►

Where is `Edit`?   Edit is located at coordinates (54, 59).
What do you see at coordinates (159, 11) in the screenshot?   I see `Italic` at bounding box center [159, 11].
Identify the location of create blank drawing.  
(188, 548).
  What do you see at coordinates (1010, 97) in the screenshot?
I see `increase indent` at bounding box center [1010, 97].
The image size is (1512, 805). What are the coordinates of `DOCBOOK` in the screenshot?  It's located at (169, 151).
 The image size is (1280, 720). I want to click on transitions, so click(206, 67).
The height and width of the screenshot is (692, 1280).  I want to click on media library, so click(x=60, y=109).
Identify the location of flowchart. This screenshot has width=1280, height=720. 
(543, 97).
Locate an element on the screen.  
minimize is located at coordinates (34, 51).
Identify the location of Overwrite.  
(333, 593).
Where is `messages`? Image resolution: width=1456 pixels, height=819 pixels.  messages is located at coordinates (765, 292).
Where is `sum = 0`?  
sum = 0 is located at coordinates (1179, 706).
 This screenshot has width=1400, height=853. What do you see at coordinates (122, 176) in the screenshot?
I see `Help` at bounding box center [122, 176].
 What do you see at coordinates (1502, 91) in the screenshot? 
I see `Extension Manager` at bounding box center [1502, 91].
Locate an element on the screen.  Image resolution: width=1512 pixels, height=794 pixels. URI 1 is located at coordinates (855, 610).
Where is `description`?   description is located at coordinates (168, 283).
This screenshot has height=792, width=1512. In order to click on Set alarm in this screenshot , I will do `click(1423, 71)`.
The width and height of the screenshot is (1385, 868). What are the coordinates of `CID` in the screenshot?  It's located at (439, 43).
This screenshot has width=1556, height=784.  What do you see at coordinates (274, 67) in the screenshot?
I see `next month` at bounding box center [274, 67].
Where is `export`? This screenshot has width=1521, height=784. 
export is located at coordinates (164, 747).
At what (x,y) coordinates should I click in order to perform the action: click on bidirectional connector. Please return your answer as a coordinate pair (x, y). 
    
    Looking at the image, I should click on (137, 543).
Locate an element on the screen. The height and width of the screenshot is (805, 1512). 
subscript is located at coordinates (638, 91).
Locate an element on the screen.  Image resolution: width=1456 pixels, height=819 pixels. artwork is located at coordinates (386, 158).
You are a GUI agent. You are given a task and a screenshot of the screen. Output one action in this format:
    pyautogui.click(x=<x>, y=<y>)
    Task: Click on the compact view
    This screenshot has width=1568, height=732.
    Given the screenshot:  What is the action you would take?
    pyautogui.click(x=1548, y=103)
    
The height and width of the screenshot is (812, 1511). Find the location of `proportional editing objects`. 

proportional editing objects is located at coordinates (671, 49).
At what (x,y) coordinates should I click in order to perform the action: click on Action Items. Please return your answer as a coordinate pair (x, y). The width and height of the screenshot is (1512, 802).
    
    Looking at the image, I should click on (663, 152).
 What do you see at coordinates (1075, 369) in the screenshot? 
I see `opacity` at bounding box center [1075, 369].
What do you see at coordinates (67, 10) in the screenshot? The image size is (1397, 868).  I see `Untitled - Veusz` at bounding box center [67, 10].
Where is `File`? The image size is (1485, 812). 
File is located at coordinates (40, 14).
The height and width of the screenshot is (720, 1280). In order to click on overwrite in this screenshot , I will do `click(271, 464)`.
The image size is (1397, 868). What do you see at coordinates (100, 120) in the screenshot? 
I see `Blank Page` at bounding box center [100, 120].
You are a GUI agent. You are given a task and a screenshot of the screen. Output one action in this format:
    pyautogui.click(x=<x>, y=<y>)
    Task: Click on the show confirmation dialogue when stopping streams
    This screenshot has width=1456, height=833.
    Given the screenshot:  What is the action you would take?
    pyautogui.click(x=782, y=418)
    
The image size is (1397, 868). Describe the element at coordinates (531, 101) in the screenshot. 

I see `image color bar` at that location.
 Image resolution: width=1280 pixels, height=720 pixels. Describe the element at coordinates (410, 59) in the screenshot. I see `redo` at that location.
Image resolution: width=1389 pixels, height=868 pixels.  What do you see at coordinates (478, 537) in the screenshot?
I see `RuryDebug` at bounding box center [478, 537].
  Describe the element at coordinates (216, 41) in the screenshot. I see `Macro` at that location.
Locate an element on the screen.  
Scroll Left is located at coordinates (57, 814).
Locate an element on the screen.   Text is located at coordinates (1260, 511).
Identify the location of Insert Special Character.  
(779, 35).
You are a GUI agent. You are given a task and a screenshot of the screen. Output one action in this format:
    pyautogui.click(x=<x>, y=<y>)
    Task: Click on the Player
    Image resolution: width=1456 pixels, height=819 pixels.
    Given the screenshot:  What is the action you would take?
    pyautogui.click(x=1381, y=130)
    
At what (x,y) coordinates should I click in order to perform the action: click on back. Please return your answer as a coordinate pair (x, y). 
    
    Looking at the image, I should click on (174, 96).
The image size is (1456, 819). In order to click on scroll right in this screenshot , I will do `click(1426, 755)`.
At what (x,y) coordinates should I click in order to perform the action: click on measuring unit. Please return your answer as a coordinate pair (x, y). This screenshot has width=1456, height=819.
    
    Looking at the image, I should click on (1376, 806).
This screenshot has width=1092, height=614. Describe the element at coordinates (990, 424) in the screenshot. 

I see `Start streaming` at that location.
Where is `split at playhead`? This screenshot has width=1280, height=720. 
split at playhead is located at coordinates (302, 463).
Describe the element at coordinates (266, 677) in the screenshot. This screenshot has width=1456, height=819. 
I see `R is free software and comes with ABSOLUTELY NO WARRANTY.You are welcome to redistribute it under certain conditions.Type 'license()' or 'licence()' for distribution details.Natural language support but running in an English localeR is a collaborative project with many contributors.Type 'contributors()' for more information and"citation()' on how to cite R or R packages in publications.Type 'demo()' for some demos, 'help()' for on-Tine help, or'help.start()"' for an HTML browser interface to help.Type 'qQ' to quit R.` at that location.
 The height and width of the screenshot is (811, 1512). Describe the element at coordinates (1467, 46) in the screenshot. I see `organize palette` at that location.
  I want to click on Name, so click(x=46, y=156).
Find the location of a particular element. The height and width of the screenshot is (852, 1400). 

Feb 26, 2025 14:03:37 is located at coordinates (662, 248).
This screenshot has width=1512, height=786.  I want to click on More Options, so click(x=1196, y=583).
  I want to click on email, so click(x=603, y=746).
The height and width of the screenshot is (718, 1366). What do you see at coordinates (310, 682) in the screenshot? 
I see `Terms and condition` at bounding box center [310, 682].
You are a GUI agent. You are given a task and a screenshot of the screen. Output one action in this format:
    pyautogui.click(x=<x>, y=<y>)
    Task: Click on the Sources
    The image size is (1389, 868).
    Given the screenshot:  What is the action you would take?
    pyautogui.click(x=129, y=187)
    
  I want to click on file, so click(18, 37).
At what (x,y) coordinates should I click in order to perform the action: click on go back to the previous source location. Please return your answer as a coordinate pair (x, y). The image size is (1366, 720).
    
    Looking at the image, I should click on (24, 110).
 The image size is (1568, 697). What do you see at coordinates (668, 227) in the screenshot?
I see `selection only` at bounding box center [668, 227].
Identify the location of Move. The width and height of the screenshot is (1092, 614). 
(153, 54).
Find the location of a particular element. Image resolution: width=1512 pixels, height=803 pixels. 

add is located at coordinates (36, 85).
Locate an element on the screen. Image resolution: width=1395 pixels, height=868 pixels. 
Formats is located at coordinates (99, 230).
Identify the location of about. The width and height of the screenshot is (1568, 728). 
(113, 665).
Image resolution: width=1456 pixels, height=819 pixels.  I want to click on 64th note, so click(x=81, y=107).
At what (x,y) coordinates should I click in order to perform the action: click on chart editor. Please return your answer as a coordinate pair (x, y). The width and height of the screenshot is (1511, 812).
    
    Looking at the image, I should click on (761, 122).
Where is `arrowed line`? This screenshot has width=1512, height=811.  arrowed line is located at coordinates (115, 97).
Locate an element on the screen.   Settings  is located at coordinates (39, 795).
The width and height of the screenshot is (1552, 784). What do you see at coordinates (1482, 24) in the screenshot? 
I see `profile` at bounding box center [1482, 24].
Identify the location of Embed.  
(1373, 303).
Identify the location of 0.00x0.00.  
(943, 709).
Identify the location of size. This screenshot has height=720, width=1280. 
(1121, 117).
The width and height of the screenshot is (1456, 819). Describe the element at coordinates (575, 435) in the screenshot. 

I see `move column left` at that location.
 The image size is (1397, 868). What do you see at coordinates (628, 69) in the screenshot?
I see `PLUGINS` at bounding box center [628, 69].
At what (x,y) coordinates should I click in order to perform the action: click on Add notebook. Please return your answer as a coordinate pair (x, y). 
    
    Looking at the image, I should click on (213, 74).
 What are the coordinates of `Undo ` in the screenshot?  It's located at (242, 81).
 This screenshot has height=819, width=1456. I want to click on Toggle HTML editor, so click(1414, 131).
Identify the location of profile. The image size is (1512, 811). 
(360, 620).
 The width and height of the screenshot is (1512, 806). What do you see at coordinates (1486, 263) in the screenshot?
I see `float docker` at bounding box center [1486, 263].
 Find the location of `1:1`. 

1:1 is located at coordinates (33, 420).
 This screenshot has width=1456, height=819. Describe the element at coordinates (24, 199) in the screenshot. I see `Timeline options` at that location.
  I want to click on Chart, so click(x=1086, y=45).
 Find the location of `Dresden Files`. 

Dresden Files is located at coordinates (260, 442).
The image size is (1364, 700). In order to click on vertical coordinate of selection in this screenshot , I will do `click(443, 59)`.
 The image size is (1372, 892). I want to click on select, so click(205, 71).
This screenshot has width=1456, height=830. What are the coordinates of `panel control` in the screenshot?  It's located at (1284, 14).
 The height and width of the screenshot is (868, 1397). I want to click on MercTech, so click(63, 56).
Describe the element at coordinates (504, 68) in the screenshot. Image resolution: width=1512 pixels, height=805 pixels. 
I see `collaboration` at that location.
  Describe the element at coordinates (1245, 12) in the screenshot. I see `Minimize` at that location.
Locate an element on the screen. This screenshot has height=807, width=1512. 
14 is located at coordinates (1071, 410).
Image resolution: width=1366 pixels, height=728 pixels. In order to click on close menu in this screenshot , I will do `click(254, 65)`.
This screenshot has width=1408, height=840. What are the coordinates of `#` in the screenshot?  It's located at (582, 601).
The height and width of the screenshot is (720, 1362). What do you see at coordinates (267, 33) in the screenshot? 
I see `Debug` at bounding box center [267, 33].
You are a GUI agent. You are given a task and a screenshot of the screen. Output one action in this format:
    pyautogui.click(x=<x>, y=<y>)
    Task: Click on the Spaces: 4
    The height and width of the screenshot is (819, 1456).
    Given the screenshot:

◄

> _Set problem_
Copy the data above word for word, starting at the line that contains "has width=1521, height=784." and ending at the line that contains "Looking at the image, I should click on (663, 152).".

> _Expected output_
Where is `export`? This screenshot has width=1521, height=784. 
export is located at coordinates (164, 747).
At what (x,y) coordinates should I click in order to perform the action: click on bidirectional connector. Please return your answer as a coordinate pair (x, y). 
    
    Looking at the image, I should click on (137, 543).
Locate an element on the screen. The height and width of the screenshot is (805, 1512). 
subscript is located at coordinates (638, 91).
Locate an element on the screen.  Image resolution: width=1456 pixels, height=819 pixels. artwork is located at coordinates (386, 158).
You are a GUI agent. You are given a task and a screenshot of the screen. Output one action in this format:
    pyautogui.click(x=<x>, y=<y>)
    Task: Click on the compact view
    This screenshot has width=1568, height=732.
    Given the screenshot:  What is the action you would take?
    pyautogui.click(x=1548, y=103)
    
The height and width of the screenshot is (812, 1511). Find the location of `proportional editing objects`. 

proportional editing objects is located at coordinates (671, 49).
At what (x,y) coordinates should I click in order to perform the action: click on Action Items. Please return your answer as a coordinate pair (x, y). The width and height of the screenshot is (1512, 802).
    
    Looking at the image, I should click on (663, 152).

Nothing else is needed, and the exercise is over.